THE TASK —
Look through the data below and, wherever a line carries the word "resolution", please copy that line.

RECORD EXCERPTS —
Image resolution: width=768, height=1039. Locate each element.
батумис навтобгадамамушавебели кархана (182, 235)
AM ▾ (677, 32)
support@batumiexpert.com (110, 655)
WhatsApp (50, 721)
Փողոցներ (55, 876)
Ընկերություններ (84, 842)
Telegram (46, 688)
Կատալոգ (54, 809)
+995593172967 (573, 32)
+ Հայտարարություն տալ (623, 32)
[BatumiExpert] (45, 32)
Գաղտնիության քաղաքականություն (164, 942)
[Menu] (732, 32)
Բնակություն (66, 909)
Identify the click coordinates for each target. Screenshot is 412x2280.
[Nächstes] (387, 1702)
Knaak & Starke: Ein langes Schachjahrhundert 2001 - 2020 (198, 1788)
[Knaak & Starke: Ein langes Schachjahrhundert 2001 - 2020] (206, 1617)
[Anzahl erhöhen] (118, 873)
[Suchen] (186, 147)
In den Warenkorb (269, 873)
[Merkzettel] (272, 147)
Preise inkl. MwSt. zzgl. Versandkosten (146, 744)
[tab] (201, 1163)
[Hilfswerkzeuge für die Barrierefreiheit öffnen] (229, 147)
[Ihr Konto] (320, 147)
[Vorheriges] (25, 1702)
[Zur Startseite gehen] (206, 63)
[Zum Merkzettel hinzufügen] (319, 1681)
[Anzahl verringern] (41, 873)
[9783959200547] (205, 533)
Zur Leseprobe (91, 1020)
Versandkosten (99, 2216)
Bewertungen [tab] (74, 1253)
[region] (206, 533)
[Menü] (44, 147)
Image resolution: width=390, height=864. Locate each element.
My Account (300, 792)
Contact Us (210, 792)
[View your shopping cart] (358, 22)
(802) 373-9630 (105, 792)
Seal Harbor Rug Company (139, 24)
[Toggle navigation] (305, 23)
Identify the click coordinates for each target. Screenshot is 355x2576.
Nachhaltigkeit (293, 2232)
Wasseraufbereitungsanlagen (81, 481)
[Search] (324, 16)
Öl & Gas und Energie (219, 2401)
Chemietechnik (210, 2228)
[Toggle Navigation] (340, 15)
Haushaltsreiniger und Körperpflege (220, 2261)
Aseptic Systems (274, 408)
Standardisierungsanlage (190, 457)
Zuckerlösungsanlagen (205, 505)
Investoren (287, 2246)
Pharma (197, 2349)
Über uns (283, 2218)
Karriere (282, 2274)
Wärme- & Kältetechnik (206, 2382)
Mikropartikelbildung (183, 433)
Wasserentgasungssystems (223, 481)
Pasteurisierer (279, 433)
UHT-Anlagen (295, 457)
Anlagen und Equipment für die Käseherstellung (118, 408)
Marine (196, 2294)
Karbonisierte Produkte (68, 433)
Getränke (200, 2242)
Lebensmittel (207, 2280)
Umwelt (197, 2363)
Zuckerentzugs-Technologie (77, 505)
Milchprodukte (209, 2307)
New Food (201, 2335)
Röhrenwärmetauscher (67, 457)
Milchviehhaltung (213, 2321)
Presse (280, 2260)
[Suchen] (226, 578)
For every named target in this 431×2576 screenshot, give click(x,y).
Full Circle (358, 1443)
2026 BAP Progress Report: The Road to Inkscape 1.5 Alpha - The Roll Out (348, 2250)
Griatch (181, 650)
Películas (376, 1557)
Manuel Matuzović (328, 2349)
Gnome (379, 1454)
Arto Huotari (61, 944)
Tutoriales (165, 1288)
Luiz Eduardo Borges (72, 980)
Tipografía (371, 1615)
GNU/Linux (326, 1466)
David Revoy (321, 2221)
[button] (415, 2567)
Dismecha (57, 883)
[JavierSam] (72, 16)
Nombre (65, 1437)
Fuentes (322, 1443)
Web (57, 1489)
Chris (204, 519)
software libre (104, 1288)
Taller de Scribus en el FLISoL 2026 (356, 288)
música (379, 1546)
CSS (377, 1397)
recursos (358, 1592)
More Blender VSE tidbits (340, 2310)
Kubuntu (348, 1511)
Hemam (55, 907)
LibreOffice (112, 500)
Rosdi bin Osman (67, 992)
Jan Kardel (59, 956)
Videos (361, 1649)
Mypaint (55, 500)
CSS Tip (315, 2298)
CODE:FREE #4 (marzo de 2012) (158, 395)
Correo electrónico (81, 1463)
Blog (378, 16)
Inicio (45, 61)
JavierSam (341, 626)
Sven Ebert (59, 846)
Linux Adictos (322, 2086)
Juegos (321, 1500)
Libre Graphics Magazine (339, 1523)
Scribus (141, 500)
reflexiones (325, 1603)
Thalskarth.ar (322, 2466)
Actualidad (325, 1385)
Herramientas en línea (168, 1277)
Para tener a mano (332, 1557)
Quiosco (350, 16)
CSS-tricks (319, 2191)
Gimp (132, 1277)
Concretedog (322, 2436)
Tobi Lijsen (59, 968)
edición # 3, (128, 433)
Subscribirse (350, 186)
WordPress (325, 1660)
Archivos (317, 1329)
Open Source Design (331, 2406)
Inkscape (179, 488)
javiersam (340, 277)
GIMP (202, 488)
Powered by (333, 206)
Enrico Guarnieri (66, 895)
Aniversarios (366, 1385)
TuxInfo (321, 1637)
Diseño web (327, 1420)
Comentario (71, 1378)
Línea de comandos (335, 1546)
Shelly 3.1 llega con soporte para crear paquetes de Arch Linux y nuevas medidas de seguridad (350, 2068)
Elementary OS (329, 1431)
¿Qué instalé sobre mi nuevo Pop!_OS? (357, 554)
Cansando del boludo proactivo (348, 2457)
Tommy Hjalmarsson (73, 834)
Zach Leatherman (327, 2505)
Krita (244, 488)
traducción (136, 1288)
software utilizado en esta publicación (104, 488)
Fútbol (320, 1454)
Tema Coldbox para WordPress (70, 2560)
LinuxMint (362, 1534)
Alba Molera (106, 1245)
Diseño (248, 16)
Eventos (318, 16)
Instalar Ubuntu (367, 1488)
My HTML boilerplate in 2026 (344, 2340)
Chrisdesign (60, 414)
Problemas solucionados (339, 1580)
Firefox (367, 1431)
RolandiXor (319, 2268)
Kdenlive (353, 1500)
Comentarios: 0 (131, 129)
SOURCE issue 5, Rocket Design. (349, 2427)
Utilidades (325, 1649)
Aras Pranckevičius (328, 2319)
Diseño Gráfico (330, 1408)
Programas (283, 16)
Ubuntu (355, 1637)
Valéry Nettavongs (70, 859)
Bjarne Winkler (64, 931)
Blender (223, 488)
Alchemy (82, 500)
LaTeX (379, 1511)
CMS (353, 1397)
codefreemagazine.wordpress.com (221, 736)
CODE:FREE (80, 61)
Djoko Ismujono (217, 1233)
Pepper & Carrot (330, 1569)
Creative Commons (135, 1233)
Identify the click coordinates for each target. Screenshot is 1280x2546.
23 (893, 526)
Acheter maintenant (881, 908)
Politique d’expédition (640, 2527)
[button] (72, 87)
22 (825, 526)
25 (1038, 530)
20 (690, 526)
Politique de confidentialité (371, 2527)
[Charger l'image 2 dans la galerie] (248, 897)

COMPLETED TASK —
Image resolution: width=768, height=1039. Locate each element.
Image resolution: width=390, height=864. Locate each element.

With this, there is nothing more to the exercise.